(Being a rather hysterical contribution from our Analytical Novelist.)
Friday.—I suppose one never realises till one is actually dead how nearly dead one can be without actually being it. You see what I mean? No. Well, how blithely, how recklessly one rollicks through life, fondly believing that one is in the best of health, in the prime of condition, and all the time one is the unconscious victim of some fatal infirmity or disease. I mean, take my own case. I went to see my doctor in order to be cured of hay fever. He examined my heart. He made me take off my shirt. He hammered my chest; he rapped my ribs with his knuckles to see if they sounded hollow. I don't know why he did this, but I think he was at one time attached to a detective and has got into the habit of looking for secret passages and false panels and so on.
Anyhow, he suspected my chest, and he listened at it for so long that any miscreant who had been concealed in it would have had to give himself away by coughing or blowing his nose.
After a long time he said, "Your heart's dilated. You want a complete rest. Don't work. Don't smoke. Don't drink. Don't eat. Don't do anything. Take plenty of exercise. Sit perfectly still. Don't mope. Don't rush about. Take this before and after every meal. Only don't have any meals." I laughed at him. I knew my heart was perfectly sound, much sounder than most men's. I went home. I didn't even have the prescription made up.
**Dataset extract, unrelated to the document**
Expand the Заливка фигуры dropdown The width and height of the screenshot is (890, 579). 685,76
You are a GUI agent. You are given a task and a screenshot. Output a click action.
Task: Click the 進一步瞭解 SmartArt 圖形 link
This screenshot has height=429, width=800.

Saturday.—Now comes the tragic thing. That very night I realised that he was right. There is something wrong with my heart. It is too long. It is too wide. It is too thick. It is out of place. It would be difficult to say exactly where the measurements are wrong, but one has a sort of sense ... you know?... One can feel that it is too large.... A swollen feeling.... Somehow I never felt this before; I never even felt that it was there ... but now I always know that it is there—trying to get out.... I put my hand on it and can feel it definitely expanding—like a football bladder. Sometimes I think it wants to get out at my collar-bone; sometimes I think it will blow out under my bottom rib; sometimes some other way. It is terrible....
I have had the prescription made up.
Sunday.—The way it beats! Sometimes very fast and heavy and emphatic, like a bad barrage of 5.9's. Fortunately my watch has a second-hand, so that I can time it—forty-five to the half-minute, ninety-five to the full minute. Then I know that the end is very near; everyone knows that the normal rate for a healthy adult heart is seventy-two. Then sometimes it goes very slow, very dignified and faint, as when some great steamer glides in at slow speed to her anchorage, and the engines thump in a subdued and profound manner very far away, or as when at night the solemn tread of some huge policeman is heard, remote and soft and dilated—I mean dilatory, or as when—But you see what I mean.
Monday.—How was it, I wonder, that all this was hidden from me for so long? And now what am I to do? I am a doomed man. With a heart like this I cannot last long. I have resigned my clubs; I have given up my work. I can think of nothing but this dull pain, this heavy throbbing at my side. My work—ha! Yesterday I met another young doctor at tea. He asked me if there was any "murmur." I said I did not know—no one had told me. But after tea I went away and listened. Yes, there was a murmur; I could hear it plainly. I told the young doctor. He said that murmurs were not considered so important nowadays. What matters is "the reaction of the heart to work." By that test I am doomed indeed. But the murmur is better.
Tuesday.—I have told Anton Gregorovitch Gregorski. He says he has a heart too.
Wednesday.—I have been learning things to-day. I am worse even than the doctor thought. In a reference book in the dining-room there is a medical dictionary. It says: "Dilatation leads to dropsy, shortness of breath and blueness of the face." I have got some of those already. I have never seen a face so blue. It is like the sea in the early morning.